The Countess took my hand, with misty eyes—
They let me off and rowed me to the dock,
I caught the train to Florence, magically
Before I had forgotten, seemed to be
Upon the yacht still, was in truth alone
Amid the silence of my dining room,
Supping alone—"They'd never know me now!"
Later I had the fever, was delirious
And saw myself receding as if backing
Into a funnel toward the little end,
And growing smaller as the funnel narrowed
Until I was so small I held myself
Within the palm's hand of my other self,
Laughed like a devil, scared the nurse to death,
Saying "They'd never know me now—just look!"
My wife too had the fever. I awoke
[Pg 153]
Out of this illness, found that she was gone,
Had died a week before and for a week
Had been entombed while I was raving—then
If any real self of me ever was it came
Back to me then. I bowed my head and wept
And scanned my life back:
What was that in me
Which made me homesick from a boy right through
This life of mine, not for my home, for something,
Some place, some hand, some scene, which made me dread
All partings, overwhelmed me with a grief
For ended raptures, kept my brain too full
Of memories, never lost, that grew until
I lost myself, and seemed a thousand selves
Wandering through a thousand years, how restless!
Then mutterings shook our skies! Another war,
France, Germany and England, so it seemed
Best to return here to America.
I gathered up the children—all but one,
The boy eighteen escaped me, ran away
And joined the English army. Now I saw
One self of me repeated, that which went
To free the Cubans! Curse these freedom wars!
They shipped him off to India, soon he had
His fill of liberty. But I came back
And here I am. "They'd never know me now!"
[Pg 154]
For what is left of me, what ever was
To be peeled off to realest core?
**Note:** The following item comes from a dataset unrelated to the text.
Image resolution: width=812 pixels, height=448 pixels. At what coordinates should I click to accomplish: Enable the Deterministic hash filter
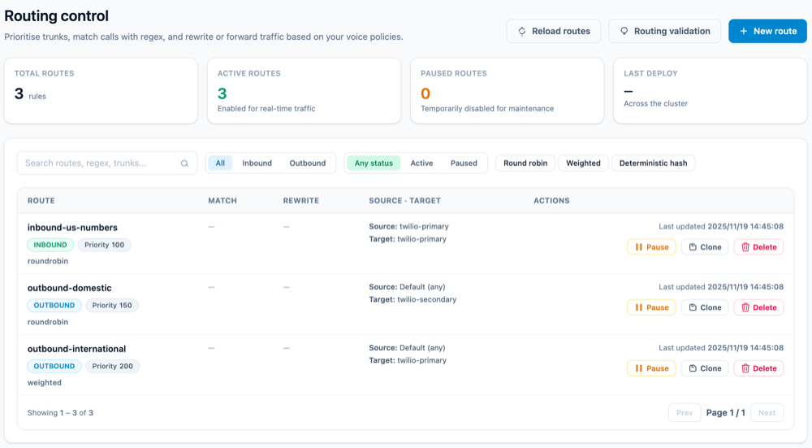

The soldier
Gone out of me entirely; long ago,
The dreamer of a better world; the self
That said I'm on the pinnacle, took arms
To free the Cubans; self of me that hungered
For pyramids and mountains, ancient streams,
Nile and the Ganges; self of me that turned
To be a father holding on his knees
A romping bevy; self of me that dreamed
One heart, one hand enough, oh even the self
That dreamed there is a hand a heart for me,
Who found in truth no solace in the wife
But only a teasing, torturing recollection
That I had missed the one, or missed the many.
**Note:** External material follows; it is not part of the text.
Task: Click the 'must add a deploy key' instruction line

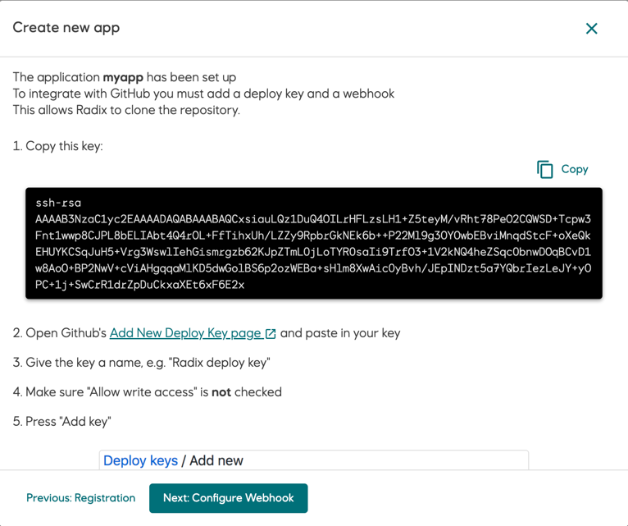Action: coord(203,94)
So I was in America again,
Had fled the war and plunged into the war:—
The waves roared yonder, but the shores were here
Where wreckage, putrid monsters were thrown up,
Corpses of ancient liberties and bones
Of treasured beauty; and I saw the Land
Don every despot weapon, as it did
When I fought for the Cubans, even worse.
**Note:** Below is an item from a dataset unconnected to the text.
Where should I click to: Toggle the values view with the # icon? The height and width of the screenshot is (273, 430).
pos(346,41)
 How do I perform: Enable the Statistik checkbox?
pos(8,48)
They shipped my boy to Africa; in spite
Of censorship I pieced the picture out,
Knew what he suffered, how they took his faith
And dimmed its flame with ordure. Then came forth
That father self of me. I brooded on
His blue eyes, gentle ways, sat terrified
[Pg 155]
And tried to trace the days through and the years
When he had slipped from just a little boy
Into a stripling, soldier finally—
While I—what was I doing? Oh, my God,
Living these other selves, oblivious
That this boy was. I'd jump from soundest sleep
Thinking of him in Africa, and seized
With dreams that I must fly to him. O years
Wherein I lost that boy. How could I live
So many lives and not lose out of some,
Some precious thing? Well, then I broke at last,
They brought me here: "They'd never know me now."